Direct radiotherapy performed via ionizing radiation can cause tissue damage and hypoxia to tissues other than the target. While this effect is lessened in a target radiotracer therapy utilizing radioligands, there is still an impact on the surrounding tissue described as Radiation Induced Bystander Effect (RIBE). Surrounding cells altered by the radioligand and displaying RIBE can show signs of stress, chromosomal abnormalities, or even experience cell death. However, the type of radiation used, whether 𝜶, β, or both can have a dramatically different effect on both the target binding site and surrounding tissue. Changes in nearby tissue is not the only possible impact of ligand therapy, there may be immunologic responses from the target tissue that cause changes remotely. This has been dubbed the "abscopal effect". While this mechanism is not well understood, it explains the impact of other tissue, both benign and malignant, after targeted radiotherapy.
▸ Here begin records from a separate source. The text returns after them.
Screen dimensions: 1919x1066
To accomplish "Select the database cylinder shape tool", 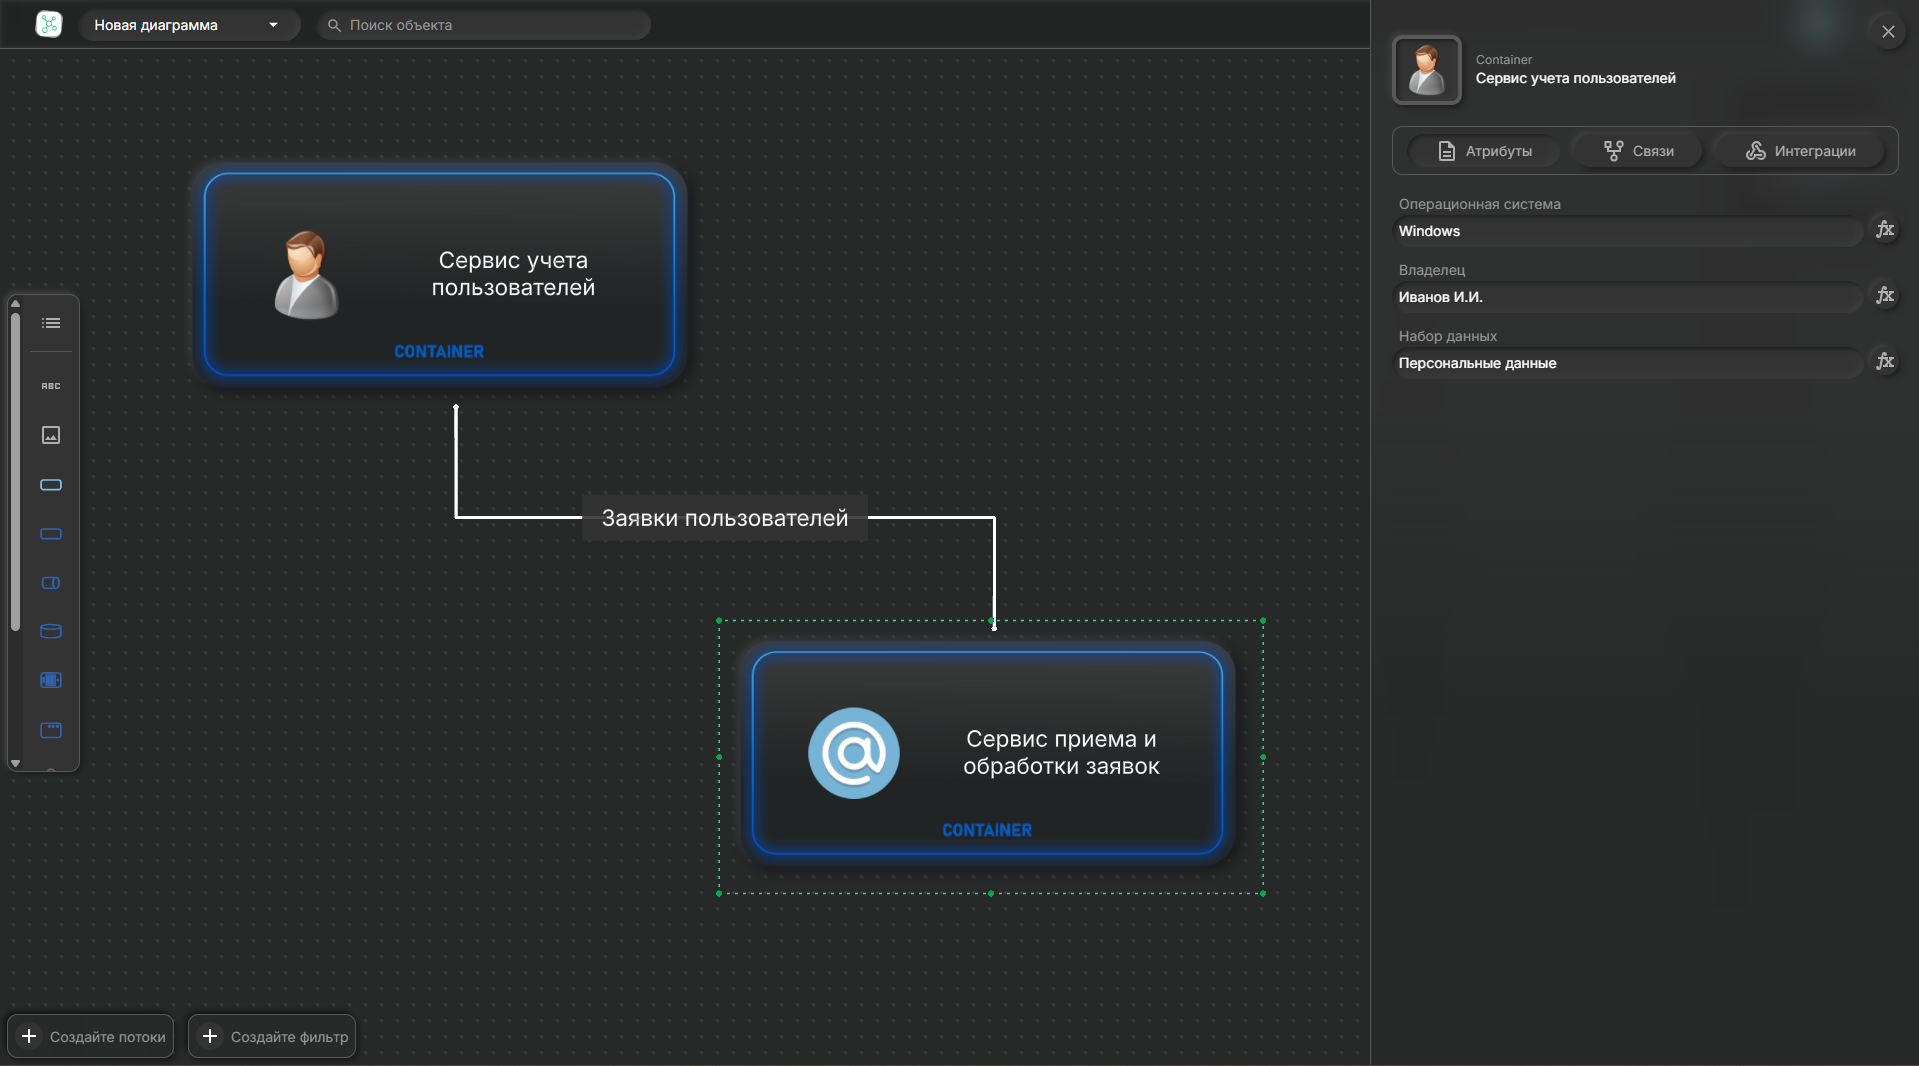I will coord(51,631).
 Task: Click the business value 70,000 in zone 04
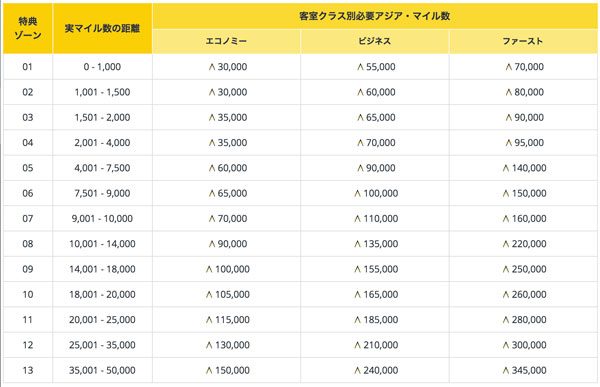pyautogui.click(x=381, y=143)
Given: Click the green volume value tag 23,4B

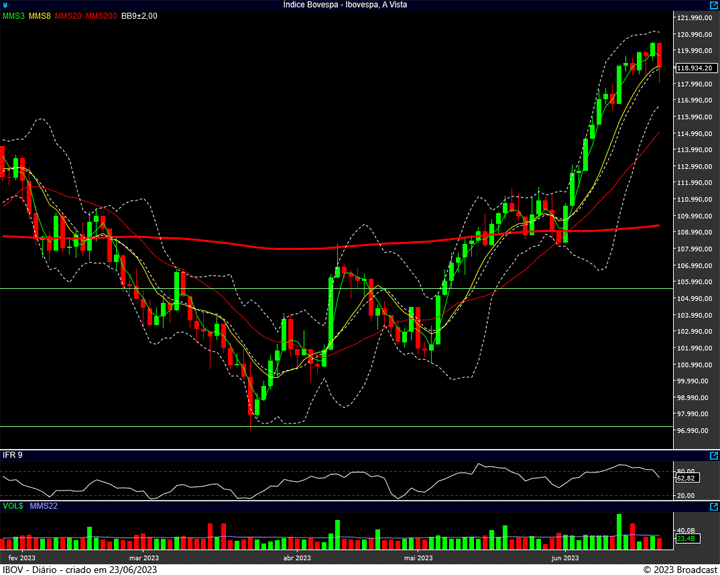Looking at the screenshot, I should click(685, 539).
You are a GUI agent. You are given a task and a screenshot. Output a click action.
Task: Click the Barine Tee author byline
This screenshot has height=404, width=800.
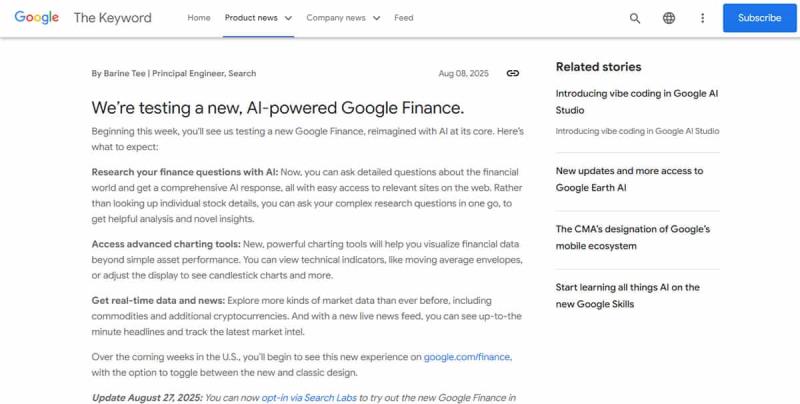(173, 73)
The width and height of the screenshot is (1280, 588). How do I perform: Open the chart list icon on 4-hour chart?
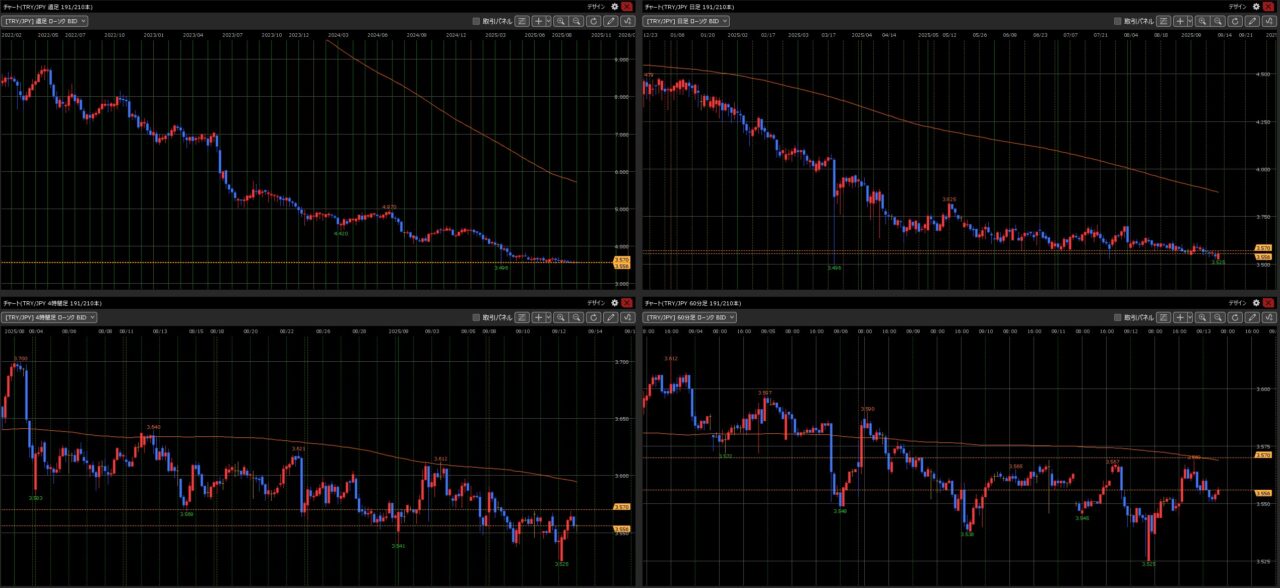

Imaging is a useful tool in visualization of the radioligand after injection, with positron emission tomography (PET) and single-photon emission computed tomography (SPECT) being the most common types of imaging. PET scans are often utilized after radioligand administration because of the ease of use, image accuracy, and non-invasive nature. While PET and SPECT scans function similarly when imaging radioligands, the main difference lies in the type of radiation used, with PET scans utilizing positrons and SPECT utilizing gamma rays. When comparing the two modalities, PET offers much better image quality and high diagnostic proficiency, however, the high cost limits the overall availability as well as the short half-lives of the positron-emitting isotopes. Alternatively, SPECT imaging is more dynamic because of the lower cost burden and longer half-lives of single-photon emitters. With advances in technology came hybrid imaging that can combine PET, SPECT, computed tomography (CT), and magnetic resonance imaging (MRI). Some hybrid imaging modalities include: SPECT/CT, PET/CT and PET/MRI. Although combined imaging presents both cost and availability barriers, the technology is an extremely useful diagnostic tool. Often, the patient does not have to be moved for both imaging types to be completed, and the clinicians are provided with rich, multi-dimensional imaging.

Measuring the extent and kinetics of radioligand binding is important in determining information about binding sites of radioligands, and subsequent affinity to potential drugs. Three different binding assays are typically used for radioligand binding: saturation, competition, and kinetic binding.